DATASET:

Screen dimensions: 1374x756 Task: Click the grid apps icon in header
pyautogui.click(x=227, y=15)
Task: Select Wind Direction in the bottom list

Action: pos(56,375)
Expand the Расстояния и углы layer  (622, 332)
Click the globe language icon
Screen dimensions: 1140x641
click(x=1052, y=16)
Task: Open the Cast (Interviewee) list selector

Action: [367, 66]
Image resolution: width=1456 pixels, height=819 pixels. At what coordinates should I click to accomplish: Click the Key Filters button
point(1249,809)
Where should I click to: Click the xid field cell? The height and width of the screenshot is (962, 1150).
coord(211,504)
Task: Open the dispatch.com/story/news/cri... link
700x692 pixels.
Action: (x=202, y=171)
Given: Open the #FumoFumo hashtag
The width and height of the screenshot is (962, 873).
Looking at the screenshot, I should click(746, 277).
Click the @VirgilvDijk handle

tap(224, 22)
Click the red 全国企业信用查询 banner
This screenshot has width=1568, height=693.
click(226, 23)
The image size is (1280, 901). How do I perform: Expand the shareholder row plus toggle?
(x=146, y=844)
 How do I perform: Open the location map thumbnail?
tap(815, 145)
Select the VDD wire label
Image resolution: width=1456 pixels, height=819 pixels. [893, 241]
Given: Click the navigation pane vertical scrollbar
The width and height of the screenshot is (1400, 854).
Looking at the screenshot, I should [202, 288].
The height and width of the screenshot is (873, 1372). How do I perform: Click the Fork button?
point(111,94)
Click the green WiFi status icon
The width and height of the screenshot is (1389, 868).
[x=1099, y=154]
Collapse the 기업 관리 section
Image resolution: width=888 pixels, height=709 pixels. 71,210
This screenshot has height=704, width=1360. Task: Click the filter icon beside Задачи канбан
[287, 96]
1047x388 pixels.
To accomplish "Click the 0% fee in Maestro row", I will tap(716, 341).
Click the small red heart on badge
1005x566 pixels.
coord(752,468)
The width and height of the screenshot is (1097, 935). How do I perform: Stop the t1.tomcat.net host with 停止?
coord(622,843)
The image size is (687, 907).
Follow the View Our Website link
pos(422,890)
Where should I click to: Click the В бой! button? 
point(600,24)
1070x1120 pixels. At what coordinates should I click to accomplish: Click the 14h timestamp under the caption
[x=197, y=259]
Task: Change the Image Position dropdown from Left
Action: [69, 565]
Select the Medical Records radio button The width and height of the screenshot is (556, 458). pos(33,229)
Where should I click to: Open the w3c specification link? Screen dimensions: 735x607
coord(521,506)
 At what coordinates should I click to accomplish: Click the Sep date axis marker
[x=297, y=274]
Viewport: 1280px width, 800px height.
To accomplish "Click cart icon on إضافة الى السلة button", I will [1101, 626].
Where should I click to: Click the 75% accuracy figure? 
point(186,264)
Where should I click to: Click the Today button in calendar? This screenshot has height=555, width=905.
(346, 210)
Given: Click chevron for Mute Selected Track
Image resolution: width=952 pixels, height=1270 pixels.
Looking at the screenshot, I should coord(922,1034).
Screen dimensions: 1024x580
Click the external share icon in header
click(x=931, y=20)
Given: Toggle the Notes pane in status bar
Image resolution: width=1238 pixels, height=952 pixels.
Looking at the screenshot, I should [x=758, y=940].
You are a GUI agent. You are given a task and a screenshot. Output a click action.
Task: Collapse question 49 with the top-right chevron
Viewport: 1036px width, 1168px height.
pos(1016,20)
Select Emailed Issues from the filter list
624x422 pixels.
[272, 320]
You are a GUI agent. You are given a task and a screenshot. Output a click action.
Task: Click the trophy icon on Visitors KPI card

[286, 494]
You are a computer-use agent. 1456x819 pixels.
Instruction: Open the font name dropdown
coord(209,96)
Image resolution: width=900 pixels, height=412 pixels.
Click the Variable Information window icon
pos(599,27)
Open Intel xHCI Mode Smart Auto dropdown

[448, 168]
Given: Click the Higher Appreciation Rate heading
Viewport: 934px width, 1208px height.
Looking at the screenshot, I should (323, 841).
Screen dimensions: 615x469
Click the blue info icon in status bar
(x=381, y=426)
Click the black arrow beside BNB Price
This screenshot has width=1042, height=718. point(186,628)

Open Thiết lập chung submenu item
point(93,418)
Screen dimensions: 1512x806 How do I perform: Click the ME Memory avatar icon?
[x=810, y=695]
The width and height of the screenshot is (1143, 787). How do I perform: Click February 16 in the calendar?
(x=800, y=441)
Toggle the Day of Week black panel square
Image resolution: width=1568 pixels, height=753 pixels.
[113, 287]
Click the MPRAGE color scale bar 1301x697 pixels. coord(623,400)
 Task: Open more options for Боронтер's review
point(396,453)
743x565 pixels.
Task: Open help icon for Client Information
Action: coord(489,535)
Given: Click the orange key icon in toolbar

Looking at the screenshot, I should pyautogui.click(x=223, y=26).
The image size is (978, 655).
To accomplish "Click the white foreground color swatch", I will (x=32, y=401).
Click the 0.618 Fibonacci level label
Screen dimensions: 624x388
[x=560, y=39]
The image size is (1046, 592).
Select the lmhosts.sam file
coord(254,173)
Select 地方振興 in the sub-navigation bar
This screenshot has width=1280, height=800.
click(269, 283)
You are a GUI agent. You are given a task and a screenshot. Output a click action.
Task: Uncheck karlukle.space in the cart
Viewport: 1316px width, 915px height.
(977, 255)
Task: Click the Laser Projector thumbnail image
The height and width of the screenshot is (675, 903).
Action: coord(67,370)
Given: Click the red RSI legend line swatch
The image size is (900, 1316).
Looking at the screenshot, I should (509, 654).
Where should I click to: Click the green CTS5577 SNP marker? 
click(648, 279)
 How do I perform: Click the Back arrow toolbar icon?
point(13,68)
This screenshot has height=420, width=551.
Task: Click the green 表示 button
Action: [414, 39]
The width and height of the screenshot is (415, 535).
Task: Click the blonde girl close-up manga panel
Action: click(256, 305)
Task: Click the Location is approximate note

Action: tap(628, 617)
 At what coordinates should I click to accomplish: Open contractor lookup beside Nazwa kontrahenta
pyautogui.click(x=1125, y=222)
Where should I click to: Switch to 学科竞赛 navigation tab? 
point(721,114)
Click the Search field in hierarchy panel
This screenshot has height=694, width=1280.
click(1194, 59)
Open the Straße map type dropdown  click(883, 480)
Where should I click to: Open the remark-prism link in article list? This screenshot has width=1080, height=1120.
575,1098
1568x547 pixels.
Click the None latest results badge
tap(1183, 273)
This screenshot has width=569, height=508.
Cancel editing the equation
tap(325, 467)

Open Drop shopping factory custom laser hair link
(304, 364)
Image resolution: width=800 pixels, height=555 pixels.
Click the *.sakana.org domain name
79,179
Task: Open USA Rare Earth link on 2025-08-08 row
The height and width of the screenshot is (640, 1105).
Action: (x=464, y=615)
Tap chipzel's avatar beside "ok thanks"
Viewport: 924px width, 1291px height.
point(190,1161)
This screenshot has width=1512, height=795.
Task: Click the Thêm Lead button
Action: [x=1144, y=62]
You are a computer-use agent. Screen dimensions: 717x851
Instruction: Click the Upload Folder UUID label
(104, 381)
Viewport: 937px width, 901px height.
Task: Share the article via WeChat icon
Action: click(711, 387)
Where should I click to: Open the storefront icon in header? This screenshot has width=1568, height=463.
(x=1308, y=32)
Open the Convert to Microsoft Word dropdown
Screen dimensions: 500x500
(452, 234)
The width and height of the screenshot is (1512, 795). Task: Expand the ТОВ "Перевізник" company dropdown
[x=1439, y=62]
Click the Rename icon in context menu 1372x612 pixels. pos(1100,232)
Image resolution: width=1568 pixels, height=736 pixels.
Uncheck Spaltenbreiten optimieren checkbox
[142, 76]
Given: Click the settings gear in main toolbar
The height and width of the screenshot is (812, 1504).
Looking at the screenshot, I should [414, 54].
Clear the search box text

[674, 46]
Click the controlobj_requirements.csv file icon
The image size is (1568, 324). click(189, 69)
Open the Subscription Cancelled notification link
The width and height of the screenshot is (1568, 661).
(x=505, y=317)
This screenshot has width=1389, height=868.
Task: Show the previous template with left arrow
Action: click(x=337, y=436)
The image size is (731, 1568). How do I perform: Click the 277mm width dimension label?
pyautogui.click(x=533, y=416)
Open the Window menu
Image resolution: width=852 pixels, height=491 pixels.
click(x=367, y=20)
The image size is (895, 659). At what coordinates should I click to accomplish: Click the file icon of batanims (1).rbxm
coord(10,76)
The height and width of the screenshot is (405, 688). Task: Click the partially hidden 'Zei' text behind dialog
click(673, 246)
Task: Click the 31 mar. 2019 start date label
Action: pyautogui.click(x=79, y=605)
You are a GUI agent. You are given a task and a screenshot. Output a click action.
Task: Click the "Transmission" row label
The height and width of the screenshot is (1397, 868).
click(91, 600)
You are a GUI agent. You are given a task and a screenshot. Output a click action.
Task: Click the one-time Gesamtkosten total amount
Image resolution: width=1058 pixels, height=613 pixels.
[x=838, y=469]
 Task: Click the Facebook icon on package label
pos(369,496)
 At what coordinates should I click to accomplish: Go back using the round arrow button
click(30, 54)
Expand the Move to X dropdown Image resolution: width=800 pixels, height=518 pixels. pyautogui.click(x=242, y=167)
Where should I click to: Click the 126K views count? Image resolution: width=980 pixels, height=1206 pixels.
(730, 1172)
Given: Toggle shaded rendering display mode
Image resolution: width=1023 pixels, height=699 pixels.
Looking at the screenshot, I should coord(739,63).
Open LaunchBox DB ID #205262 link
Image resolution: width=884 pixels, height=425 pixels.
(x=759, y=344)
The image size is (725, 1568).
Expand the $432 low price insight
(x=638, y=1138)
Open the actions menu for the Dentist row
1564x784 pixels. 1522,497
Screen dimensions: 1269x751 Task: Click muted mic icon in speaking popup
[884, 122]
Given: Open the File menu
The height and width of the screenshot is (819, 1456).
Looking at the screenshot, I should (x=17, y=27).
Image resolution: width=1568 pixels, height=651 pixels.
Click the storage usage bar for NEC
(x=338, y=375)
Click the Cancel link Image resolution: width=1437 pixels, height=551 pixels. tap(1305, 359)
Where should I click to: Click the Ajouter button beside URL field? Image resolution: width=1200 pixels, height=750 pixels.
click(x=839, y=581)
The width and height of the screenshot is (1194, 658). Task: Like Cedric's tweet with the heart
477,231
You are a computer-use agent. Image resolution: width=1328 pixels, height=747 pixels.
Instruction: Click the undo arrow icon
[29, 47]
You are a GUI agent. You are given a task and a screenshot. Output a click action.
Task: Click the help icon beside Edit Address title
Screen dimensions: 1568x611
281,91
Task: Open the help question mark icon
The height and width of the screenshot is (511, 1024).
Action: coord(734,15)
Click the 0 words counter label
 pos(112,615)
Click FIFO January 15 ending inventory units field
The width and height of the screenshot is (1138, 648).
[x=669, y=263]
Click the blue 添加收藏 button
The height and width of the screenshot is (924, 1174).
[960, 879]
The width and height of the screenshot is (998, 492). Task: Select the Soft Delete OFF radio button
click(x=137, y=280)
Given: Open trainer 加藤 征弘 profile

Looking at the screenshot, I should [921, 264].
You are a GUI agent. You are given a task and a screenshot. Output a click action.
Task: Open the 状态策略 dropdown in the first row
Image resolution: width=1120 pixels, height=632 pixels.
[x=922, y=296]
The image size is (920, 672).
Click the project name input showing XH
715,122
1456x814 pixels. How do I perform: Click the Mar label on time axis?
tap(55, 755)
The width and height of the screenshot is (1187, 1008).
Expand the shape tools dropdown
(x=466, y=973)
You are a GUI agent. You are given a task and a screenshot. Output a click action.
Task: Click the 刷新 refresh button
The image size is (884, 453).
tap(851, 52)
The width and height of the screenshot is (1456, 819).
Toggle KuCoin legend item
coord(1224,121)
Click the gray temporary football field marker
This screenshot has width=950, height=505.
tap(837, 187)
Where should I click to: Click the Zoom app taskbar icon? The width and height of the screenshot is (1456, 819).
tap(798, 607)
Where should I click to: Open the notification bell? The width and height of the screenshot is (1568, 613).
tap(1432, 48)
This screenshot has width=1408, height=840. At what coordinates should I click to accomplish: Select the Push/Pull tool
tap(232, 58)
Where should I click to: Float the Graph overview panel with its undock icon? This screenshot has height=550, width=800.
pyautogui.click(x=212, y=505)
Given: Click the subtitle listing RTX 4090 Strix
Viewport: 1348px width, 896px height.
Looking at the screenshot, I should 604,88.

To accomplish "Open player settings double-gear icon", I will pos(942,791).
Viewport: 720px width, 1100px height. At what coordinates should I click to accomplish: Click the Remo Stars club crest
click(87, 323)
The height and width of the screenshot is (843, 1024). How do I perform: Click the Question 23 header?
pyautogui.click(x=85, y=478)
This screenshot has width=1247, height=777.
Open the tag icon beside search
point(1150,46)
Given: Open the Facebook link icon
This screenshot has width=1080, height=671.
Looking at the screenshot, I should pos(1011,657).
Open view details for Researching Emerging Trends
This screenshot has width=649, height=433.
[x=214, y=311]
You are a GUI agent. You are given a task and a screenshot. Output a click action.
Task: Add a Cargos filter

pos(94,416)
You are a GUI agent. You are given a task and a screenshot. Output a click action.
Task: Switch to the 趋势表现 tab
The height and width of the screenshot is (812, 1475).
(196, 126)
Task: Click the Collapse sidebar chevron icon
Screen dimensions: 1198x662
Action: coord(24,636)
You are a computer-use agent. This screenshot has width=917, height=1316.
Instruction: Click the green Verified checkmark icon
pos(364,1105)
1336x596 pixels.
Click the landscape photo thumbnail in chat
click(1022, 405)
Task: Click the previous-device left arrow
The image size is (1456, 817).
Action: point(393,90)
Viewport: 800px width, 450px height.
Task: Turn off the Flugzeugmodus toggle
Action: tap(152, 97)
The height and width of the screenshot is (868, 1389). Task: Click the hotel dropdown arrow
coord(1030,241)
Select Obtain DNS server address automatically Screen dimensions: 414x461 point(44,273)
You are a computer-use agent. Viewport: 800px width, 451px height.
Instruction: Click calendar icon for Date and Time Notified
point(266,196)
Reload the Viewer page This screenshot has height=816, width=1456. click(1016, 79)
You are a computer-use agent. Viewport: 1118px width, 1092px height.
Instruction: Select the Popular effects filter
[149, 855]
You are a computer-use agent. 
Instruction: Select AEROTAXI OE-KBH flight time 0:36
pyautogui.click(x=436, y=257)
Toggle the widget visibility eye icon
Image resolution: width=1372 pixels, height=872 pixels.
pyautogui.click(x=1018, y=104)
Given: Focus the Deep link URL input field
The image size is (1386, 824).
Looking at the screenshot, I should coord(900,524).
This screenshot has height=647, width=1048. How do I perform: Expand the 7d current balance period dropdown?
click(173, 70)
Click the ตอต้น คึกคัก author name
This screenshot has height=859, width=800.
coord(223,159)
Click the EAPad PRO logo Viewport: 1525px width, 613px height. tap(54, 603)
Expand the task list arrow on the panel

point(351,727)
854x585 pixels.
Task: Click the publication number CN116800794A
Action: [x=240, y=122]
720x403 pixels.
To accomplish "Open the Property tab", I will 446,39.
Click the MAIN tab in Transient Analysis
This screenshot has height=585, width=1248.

TASK OBJECTIVE: Quote the data from its first line up to and including the line that contains "Looking at the screenshot, I should [202, 288].".

TASK OUTPUT:
Screen dimensions: 1374x756 Task: Click the grid apps icon in header
pyautogui.click(x=227, y=15)
Task: Select Wind Direction in the bottom list

Action: pos(56,375)
Expand the Расстояния и углы layer  (622, 332)
Click the globe language icon
Screen dimensions: 1140x641
click(x=1052, y=16)
Task: Open the Cast (Interviewee) list selector

Action: [367, 66]
Image resolution: width=1456 pixels, height=819 pixels. At what coordinates should I click to accomplish: Click the Key Filters button
point(1249,809)
Where should I click to: Click the xid field cell? The height and width of the screenshot is (962, 1150).
coord(211,504)
Task: Open the dispatch.com/story/news/cri... link
700x692 pixels.
Action: (x=202, y=171)
Given: Open the #FumoFumo hashtag
The width and height of the screenshot is (962, 873).
Looking at the screenshot, I should click(746, 277).
Click the @VirgilvDijk handle

tap(224, 22)
Click the red 全国企业信用查询 banner
This screenshot has width=1568, height=693.
click(226, 23)
The image size is (1280, 901). How do I perform: Expand the shareholder row plus toggle?
(x=146, y=844)
 How do I perform: Open the location map thumbnail?
tap(815, 145)
Select the VDD wire label
Image resolution: width=1456 pixels, height=819 pixels. [893, 241]
Given: Click the navigation pane vertical scrollbar
The width and height of the screenshot is (1400, 854).
Looking at the screenshot, I should [202, 288].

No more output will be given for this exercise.